• _The request_
Update the records starting with the line containing "The height and width of the screenshot is (994, 1059)." and continuing through the end of the records, replacing "Open" with "Visit" and leaving everything else unchanged. Return only those lines, without the pictures.

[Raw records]
⟨

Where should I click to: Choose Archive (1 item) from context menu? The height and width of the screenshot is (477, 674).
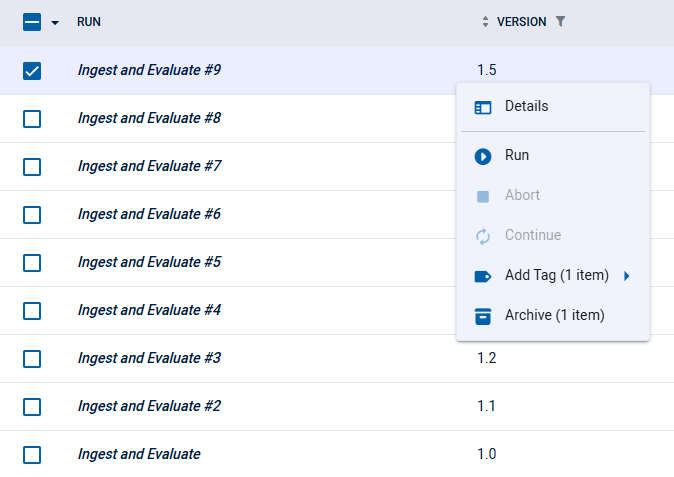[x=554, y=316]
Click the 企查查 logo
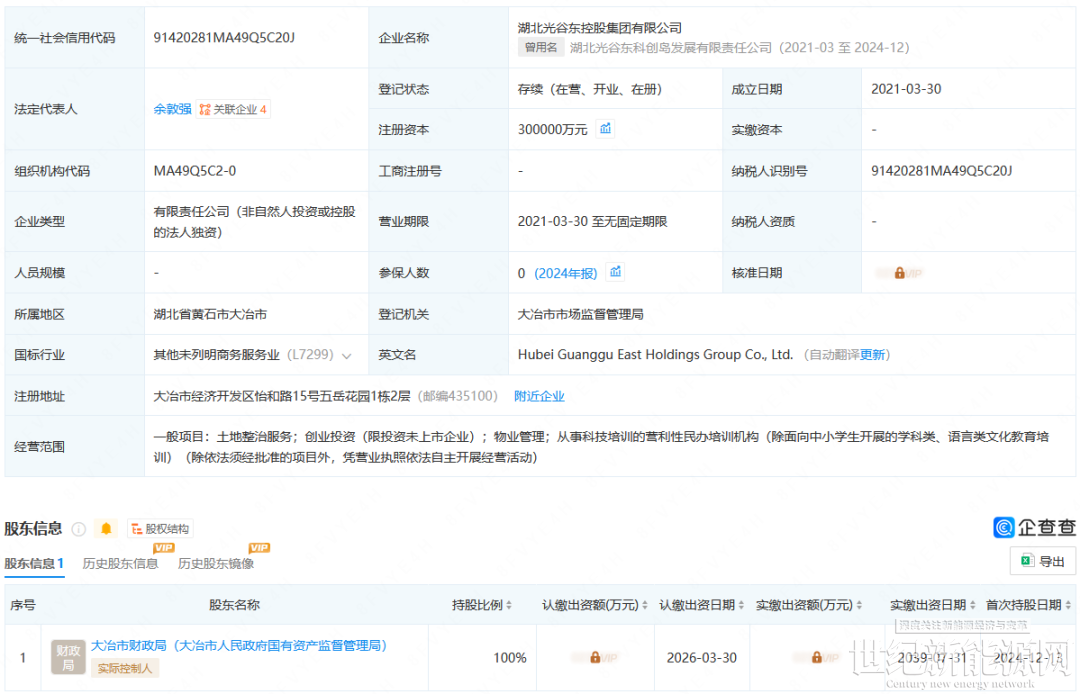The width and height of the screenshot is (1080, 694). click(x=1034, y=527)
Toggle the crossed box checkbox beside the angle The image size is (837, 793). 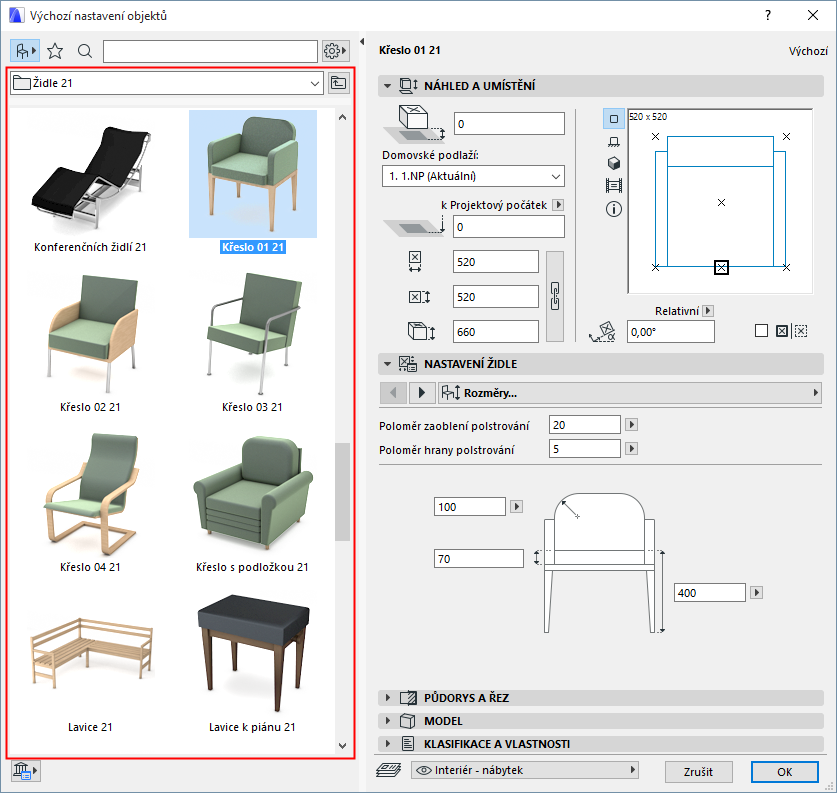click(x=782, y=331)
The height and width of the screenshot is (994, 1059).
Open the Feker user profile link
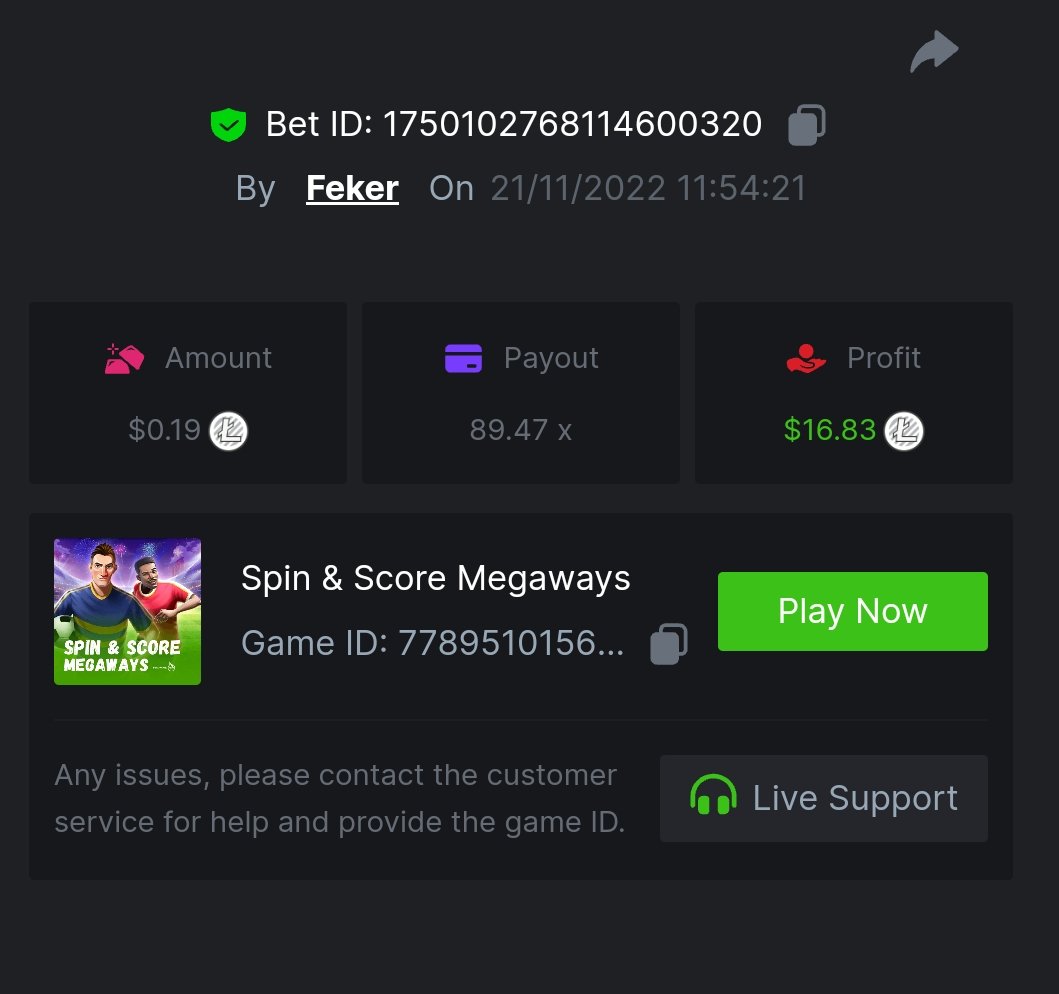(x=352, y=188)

⟩

• _Solution for this exercise_
The height and width of the screenshot is (994, 1059).
Visit the Feker user profile link
(x=352, y=188)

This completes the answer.